Siempre, de un modo o de otro, tenemos que andar a vueltas con ellos. Si nos
atrevemos a prestarles atención y establecer comunicación, serán guías
infalibles en el camino de la verdadera curación. Al decirnos lo que en
realidad nos falta, al exponernos el tema que nosotros debemos asumir
conscientemente, nos permiten conseguir que, por medio de procesos de
aprendizaje y asimilación consciente, los síntomas en sí resulten superfluos.
Aquí está la diferencia
entre combatir la enfermedad y transmutar la enfermedad. La curación se produce
exclusivamente desde una enfermedad transmutada, nunca desde un síntoma
derrotado, ya que la curación significa que el ser humano se hace más sano, más
completo (con el aumentativo de completo, gramaticalmente incorrecto, se
pretende indicar más próximo a la perfección; por cierto, tampoco sano admite
aumentativo). Curación significa redención, aproximación a esa plenitud de la
conciencia que también se llama iluminación. La curación se consigue
incorporando lo que falta y, por lo tanto, no es posible sin una expansión de
la conciencia. Enfermedad y curación son conceptos que pertenecen
exclusivamente a la conciencia, por lo que no pueden aplicarse al cuerpo, pues
un cuerpo no está enfermo ni sano. En él sólo se reflejan, en cada caso,
estados de la conciencia.
Sólo en este contexto puede
criticarse la medicina académica. La medicina académica habla de curación sin
tomar en consideración este plano, el único en el que es posible la curación.

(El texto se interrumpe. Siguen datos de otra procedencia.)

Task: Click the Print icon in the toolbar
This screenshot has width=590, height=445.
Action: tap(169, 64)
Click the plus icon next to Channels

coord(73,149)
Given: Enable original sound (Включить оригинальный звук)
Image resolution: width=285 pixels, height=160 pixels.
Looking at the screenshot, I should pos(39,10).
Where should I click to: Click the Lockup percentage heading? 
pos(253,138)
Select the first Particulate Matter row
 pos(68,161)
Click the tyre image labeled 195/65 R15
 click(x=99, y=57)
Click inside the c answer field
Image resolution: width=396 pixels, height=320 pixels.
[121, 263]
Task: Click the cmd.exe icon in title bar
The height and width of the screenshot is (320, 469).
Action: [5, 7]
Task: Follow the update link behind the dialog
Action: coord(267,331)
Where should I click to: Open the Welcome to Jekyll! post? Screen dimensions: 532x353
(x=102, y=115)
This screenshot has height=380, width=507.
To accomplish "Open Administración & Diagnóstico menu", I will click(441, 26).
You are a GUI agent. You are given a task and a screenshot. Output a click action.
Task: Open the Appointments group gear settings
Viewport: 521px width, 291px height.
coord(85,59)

No tenemos intención de criticar la actuación de la medicina en sí, siempre y
cuando ésta no manifieste con ella la pretensión de curar. La medicina se
limita a adoptar medidas puramente funcionales que, como tales, no son ni
buenas ni malas sino intervenciones viables en el plano material. En este plano
la medicina puede ser, incluso, asombrosamente buena; no se pueden condenar
todos sus métodos en bloque; sí acaso, para uno mismo, nunca para otros. Aquí
se plantea, pues, la disyuntiva de sí uno va a porfiar en el intento de cambiar
el mundo por medidas funcionales o si ha comprendido que ello es vano empeño y,
por lo que le atañe personalmente, desiste. El que ha visto la trampa del juego
no tiene por qué seguir jugando (... aunque nada se lo impedirá, desde luego),
pero no tiene derecho a estropear la partida a los demás, porque, a fin de
cuentas, también perseguir una ilusión nos hace avanzar.
Por
lo tanto, se trata menos de lo que se hace que de tener conocimiento de lo que
se hace. El que haya seguido nuestro razonamiento, observará que nuestra
crítica se dirige tanto a la medicina natural como a la académica, pues también
aquélla trata de conseguir la «curación» con medidas funcionales y habla de
impedir la enfermedad y de llevar vida sana. La filosofía es, pues, la misma;
sólo los métodos son un poco menos tóxicos y más naturales. (No hacemos
referencia a la homeopatía que no se alinea ni con la medicina académica ni con
la natural.)
El camino del individuo va de lo insano a lo sano, de la enfermedad a la
salud y a la salvación. La enfermedad no es un obstáculo que se cruza en el
camino, sino que la enfermedad en sí es el camino por el que el individuo va
hacia la curación. Cuanto más conscientemente contemplemos el camino, mejor
podrá cumplir su cometido. Nuestro propósito no es combatir la enfermedad, sino
servirnos de ella; para conseguir esto tenemos que ampliar nuestro horizonte.